Required action A: Copy the hospice post from "Hospice Help" to "dying for caregivers." without changing a word.
Required action B:
Answer these from the hospice post:
(i) In what city is Mama's grandfather?
(ii) Who wrote the book Dying to Know?
(iii) Under "Signs to look for," what will patients do more?
Required action C: Write the next part of the post on hospice and dying, picking up after its final sentence.

(Passage for review)

Tuesday, September 16, 2014

Hospice Help

With my dear aunt ill in the ICU again, Mama's grandfather in the end stages of his life in Bangkok, a friend's mother possibly entering hospice soon, and my own hospice volunteer work starting up again after a summer hiatus, I've been thinking a lot about dying, death, and hospice recently.  I attended a fantastic training a few weeks ago based on the DVD entitled, Facing Your Fears:  Straight Talk about the Dying Process (from a book, Dying to Know by Tani Bathi.)  The video, some of which is excerpted on YouTube (tbathi's chanel), is a very straightforward, sensitive, and informative explanation of what caregivers can expect as their loved ones enter the final days and weeks of their lives.  If I could, I'd give a copy to all those who needed it.  Instead, here are my notes, with some alterations in order and a few additions, on death and dying for caregivers.


Signs to look for:
·         Sleep is so important, sacred even at this time.  Patients will sleep more, coming in and out of consciousness.  Sometimes they see or hear things that no one else in the room does.  These visions are often comforting.

(End Passage for review)
(Provided information)

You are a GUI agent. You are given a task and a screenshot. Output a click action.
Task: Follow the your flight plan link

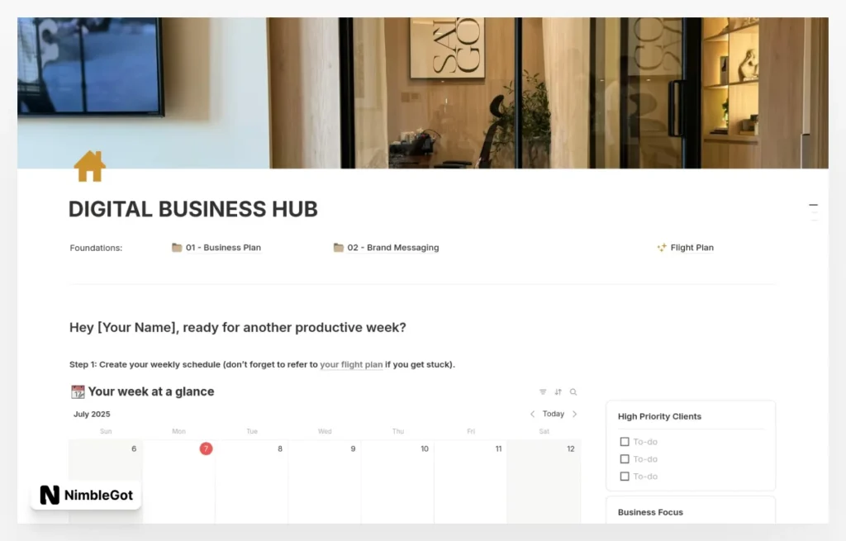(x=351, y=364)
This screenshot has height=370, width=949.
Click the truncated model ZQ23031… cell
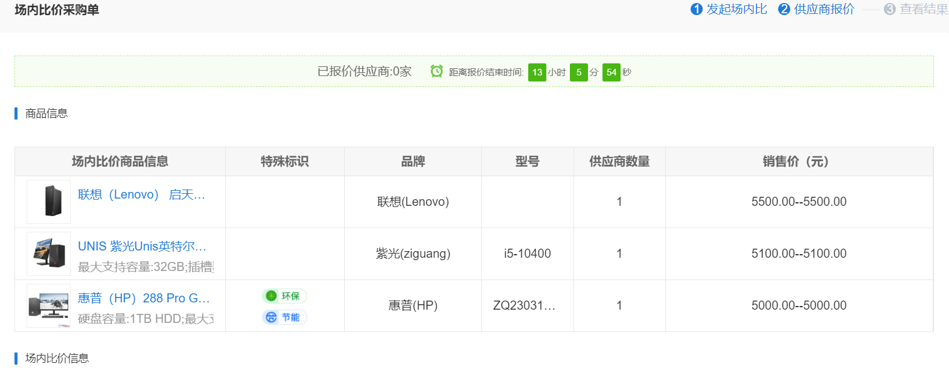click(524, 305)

(End Provided information)
(Provided information)

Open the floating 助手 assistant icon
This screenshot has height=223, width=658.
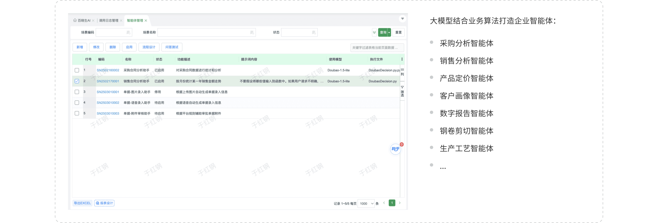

(End Provided information)
(Provided information)

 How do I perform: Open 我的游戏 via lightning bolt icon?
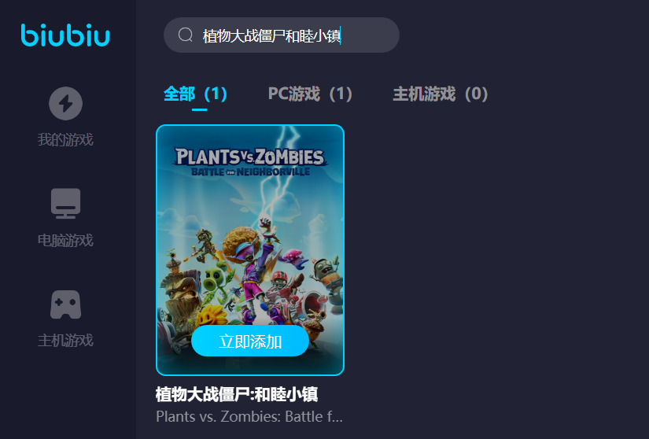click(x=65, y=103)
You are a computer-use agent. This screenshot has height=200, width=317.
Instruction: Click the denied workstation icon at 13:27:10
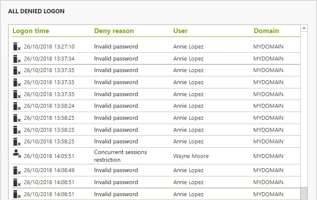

(End Provided information)

Answer area A:
Hospice Help

With my dear aunt ill in the ICU again, Mama's grandfather in the end stages of his life in Bangkok, a friend's mother possibly entering hospice soon, and my own hospice volunteer work starting up again after a summer hiatus, I've been thinking a lot about dying, death, and hospice recently.  I attended a fantastic training a few weeks ago based on the DVD entitled, Facing Your Fears:  Straight Talk about the Dying Process (from a book, Dying to Know by Tani Bathi.)  The video, some of which is excerpted on YouTube (tbathi's chanel), is a very straightforward, sensitive, and informative explanation of what caregivers can expect as their loved ones enter the final days and weeks of their lives.  If I could, I'd give a copy to all those who needed it.  Instead, here are my notes, with some alterations in order and a few additions, on death and dying for caregivers.

Answer area B:
(i) Bangkok
(ii) Tani Bathi
(iii) Sleep

Answer area C:
·         Eating:  people’s bodies will not need much food at the end and patients lose their appetites.  It can be so hard to allow someone we care about to stop eating—but encouraging or cajoling them into eating can actually hurt them physically (constipation, even feeding just a cancerous tumor), so not feeding them can be a gift. 
·         Drinking:  Patients often don’t need a lot of liquid.  Natural dehydration actually helps the body by eliminating excess fluid that the heart has trouble dealing with.  Excess liquid can cause swelling in hands and feet and discomfort.  Signs of natural dehydration include eyelids won’t close all the way and ear lobes begin to droop.  Ice chips or wet swabs can help with dry lips, also lip balm.  *It is important to note  that patients don’t die because they aren’t fed or hydrated but because they are ill with something else; not eating and drinking is a symptom of dying, not its cause.
·         Other signs:
o   Breathing:  can become labored (Cheyne-Stokes breathing, with lots of time between breaths)—but it doesn’t hurt the patient; natural chemicals released by body can reduce pain and panic.  If there is some difficulty breathing, angle a fan at the side of patient’s face, which relaxes the facial muscles and helps ease breathing.  Also, if you breathe slowly that helps the patient.  Finally, so-called death rattle is loud and can bother listeners but again it doesn’t hurt or bother the patient.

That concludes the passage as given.